## YOUR ASSIGNMENT
Every line from the one with "You are a GUI" through the last line below should be repeated exactly; pictures stay out of the copy.

(Stored data)
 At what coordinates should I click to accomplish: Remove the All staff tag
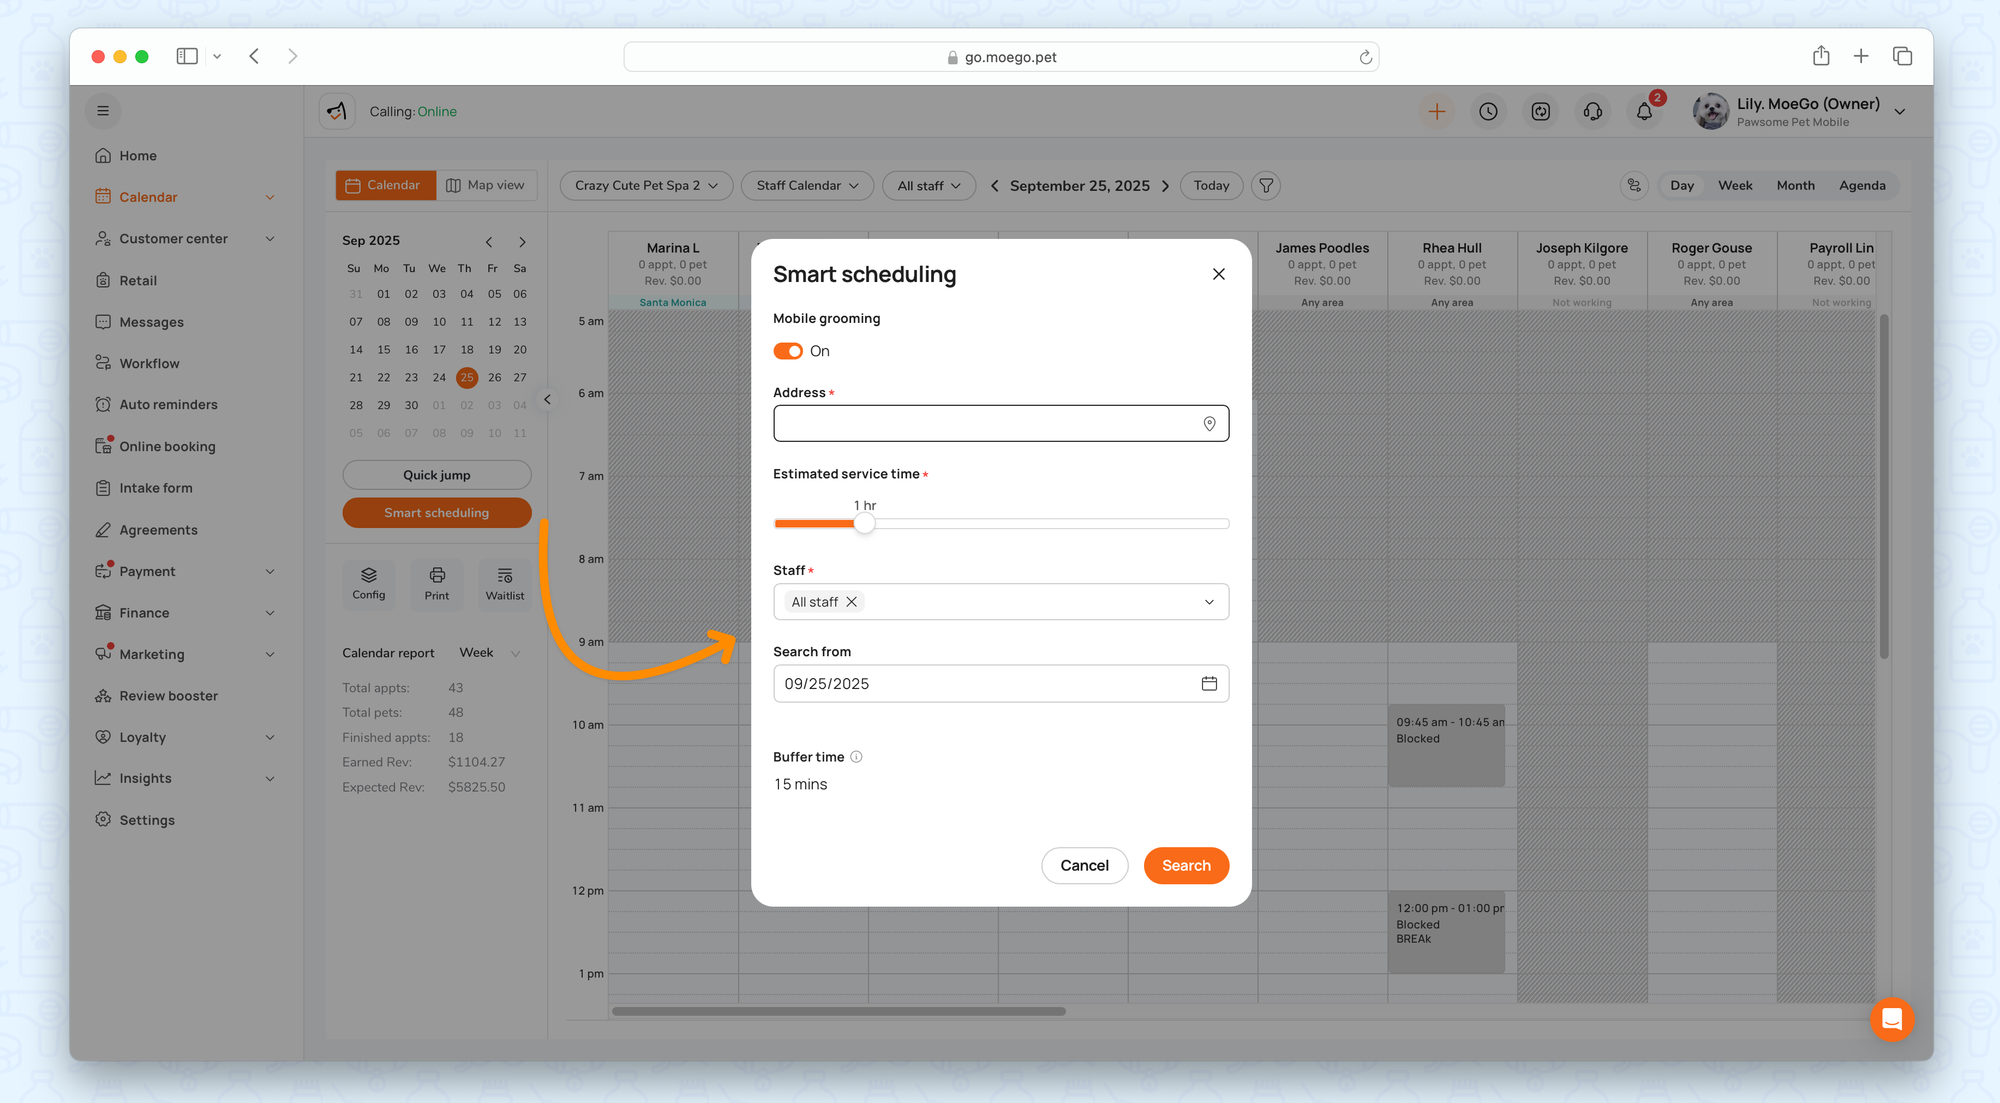click(852, 602)
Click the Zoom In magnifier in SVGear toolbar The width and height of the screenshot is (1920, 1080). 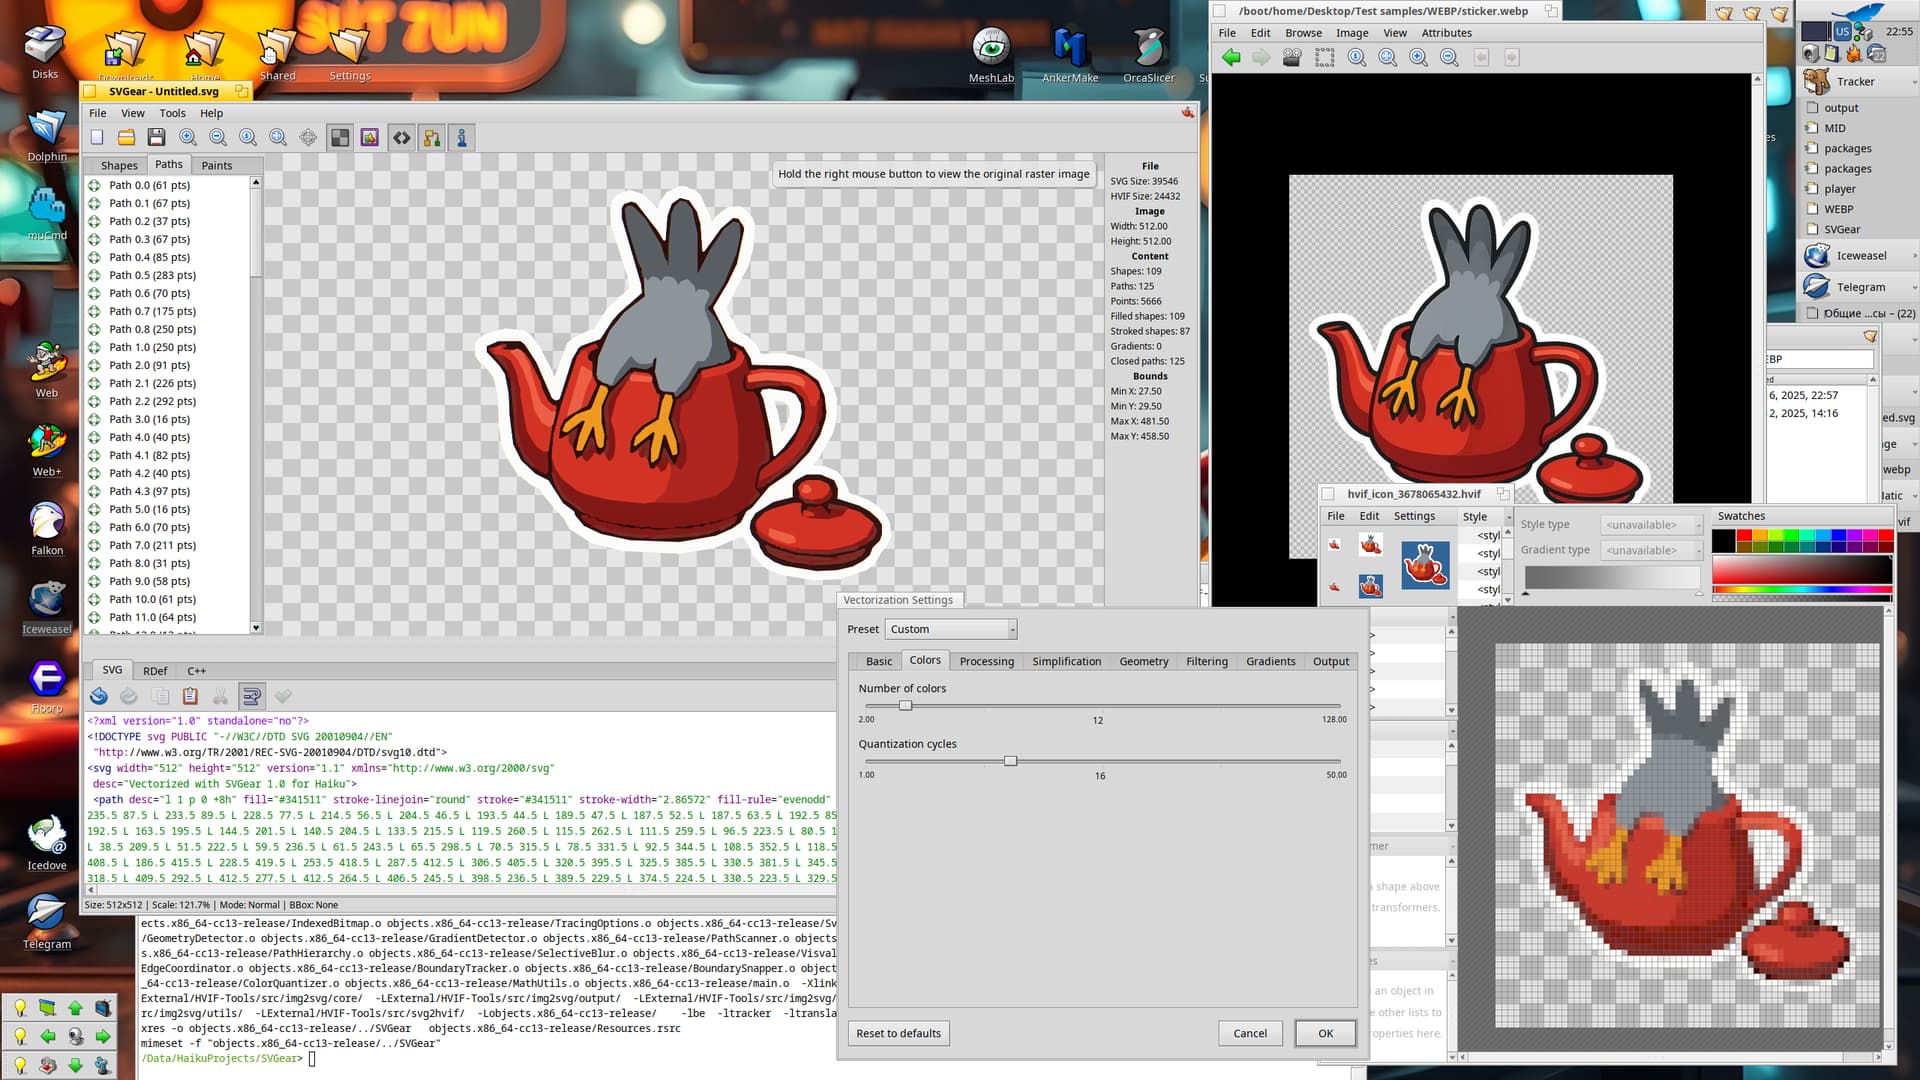[x=187, y=138]
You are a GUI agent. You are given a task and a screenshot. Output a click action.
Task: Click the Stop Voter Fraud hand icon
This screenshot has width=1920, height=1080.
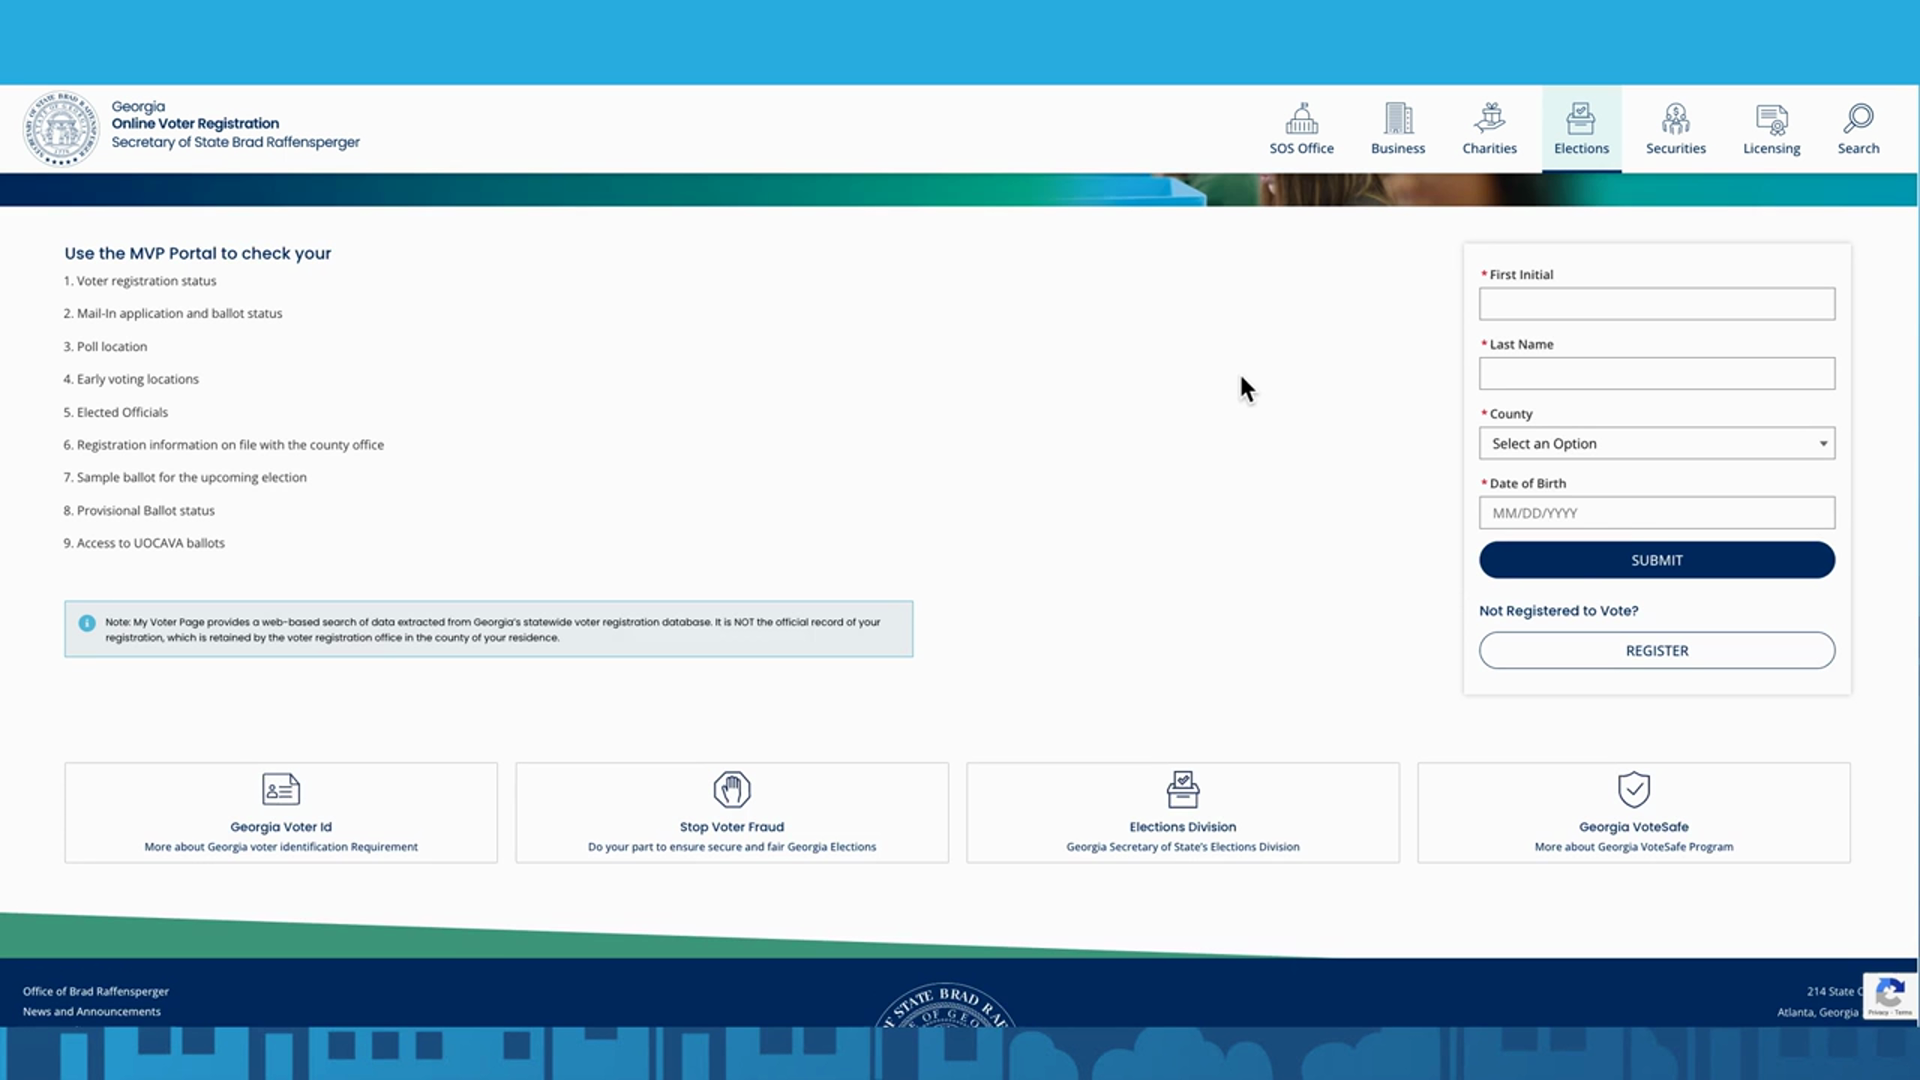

## RESULT OF THIS TASK
You are a GUI agent. You are given a task and a screenshot. Output a click action.
Task: Click the Stop Voter Fraud hand icon
This screenshot has width=1920, height=1080.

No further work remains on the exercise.